**Supplied entries:**
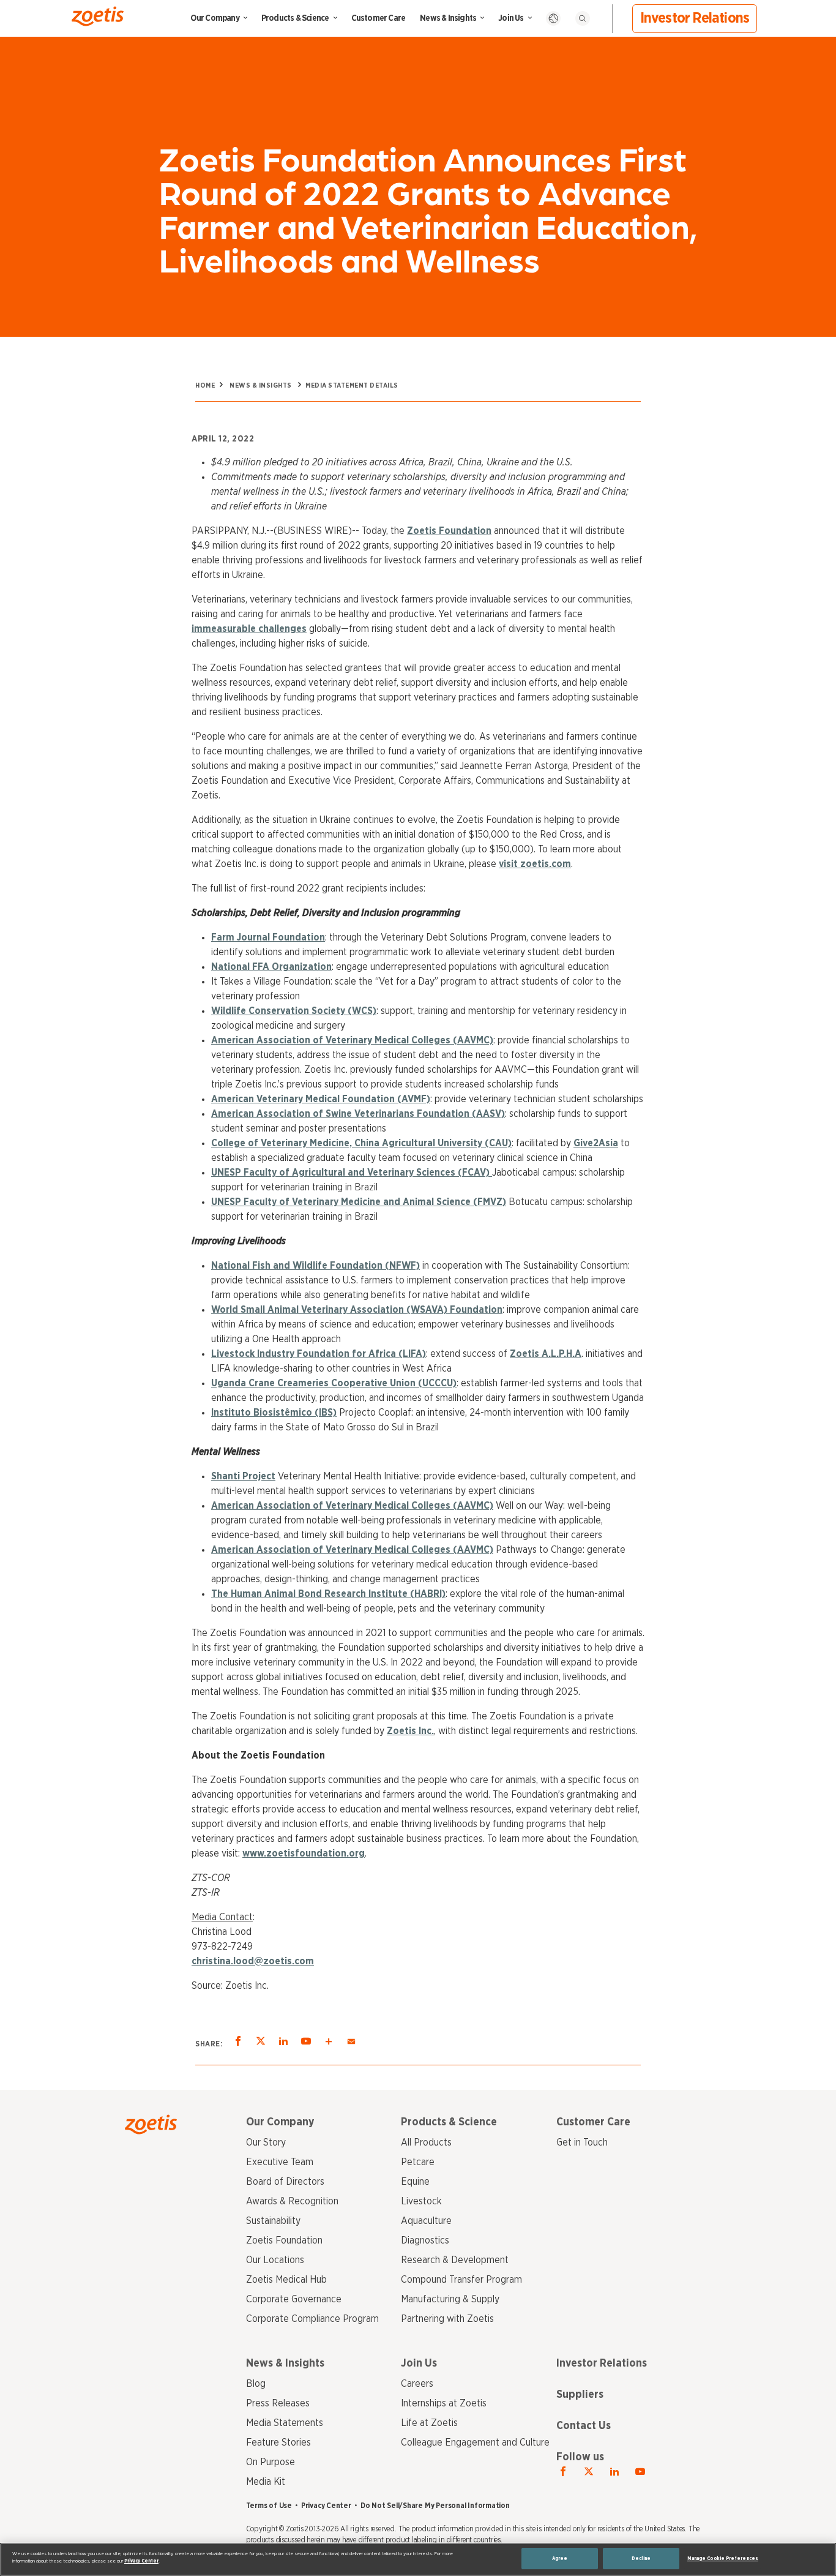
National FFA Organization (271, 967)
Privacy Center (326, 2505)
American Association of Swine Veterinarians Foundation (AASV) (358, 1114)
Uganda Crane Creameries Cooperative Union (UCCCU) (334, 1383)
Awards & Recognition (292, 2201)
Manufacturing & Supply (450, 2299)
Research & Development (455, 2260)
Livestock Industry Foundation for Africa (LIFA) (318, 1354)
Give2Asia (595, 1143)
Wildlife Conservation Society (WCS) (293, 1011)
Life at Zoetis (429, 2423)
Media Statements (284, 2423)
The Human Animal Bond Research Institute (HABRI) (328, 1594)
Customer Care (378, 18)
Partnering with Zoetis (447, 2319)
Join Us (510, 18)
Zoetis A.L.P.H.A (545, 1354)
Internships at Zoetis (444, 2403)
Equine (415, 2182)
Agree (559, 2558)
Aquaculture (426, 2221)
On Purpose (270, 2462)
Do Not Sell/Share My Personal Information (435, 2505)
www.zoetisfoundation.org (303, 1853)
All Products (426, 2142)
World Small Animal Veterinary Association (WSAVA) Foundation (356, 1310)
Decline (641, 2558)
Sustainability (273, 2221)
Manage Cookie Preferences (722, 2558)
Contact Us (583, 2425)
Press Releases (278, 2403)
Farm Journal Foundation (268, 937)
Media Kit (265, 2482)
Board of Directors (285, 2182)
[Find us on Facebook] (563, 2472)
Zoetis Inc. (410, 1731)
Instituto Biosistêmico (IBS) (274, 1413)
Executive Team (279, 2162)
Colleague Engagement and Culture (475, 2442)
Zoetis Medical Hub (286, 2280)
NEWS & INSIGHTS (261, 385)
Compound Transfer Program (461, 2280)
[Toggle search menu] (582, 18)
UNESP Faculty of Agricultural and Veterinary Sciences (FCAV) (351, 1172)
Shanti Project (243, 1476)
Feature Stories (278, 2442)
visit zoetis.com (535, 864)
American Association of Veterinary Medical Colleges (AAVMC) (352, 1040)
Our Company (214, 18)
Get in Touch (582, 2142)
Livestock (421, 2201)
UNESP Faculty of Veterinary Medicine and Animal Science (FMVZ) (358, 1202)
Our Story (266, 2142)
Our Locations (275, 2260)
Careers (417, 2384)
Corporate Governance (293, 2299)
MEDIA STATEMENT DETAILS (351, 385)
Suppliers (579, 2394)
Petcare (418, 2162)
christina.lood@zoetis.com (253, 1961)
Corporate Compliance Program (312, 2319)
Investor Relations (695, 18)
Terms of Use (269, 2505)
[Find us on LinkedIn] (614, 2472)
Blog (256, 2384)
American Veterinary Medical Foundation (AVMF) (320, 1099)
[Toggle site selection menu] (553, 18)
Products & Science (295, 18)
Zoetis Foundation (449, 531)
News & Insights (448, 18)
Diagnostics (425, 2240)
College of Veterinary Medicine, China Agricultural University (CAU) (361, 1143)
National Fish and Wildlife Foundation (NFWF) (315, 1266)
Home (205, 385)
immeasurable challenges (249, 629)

**Task directions:** Your answer should be every line above that contains the word "Program".

**Written response:**
Compound Transfer Program (461, 2280)
Corporate Compliance Program (312, 2319)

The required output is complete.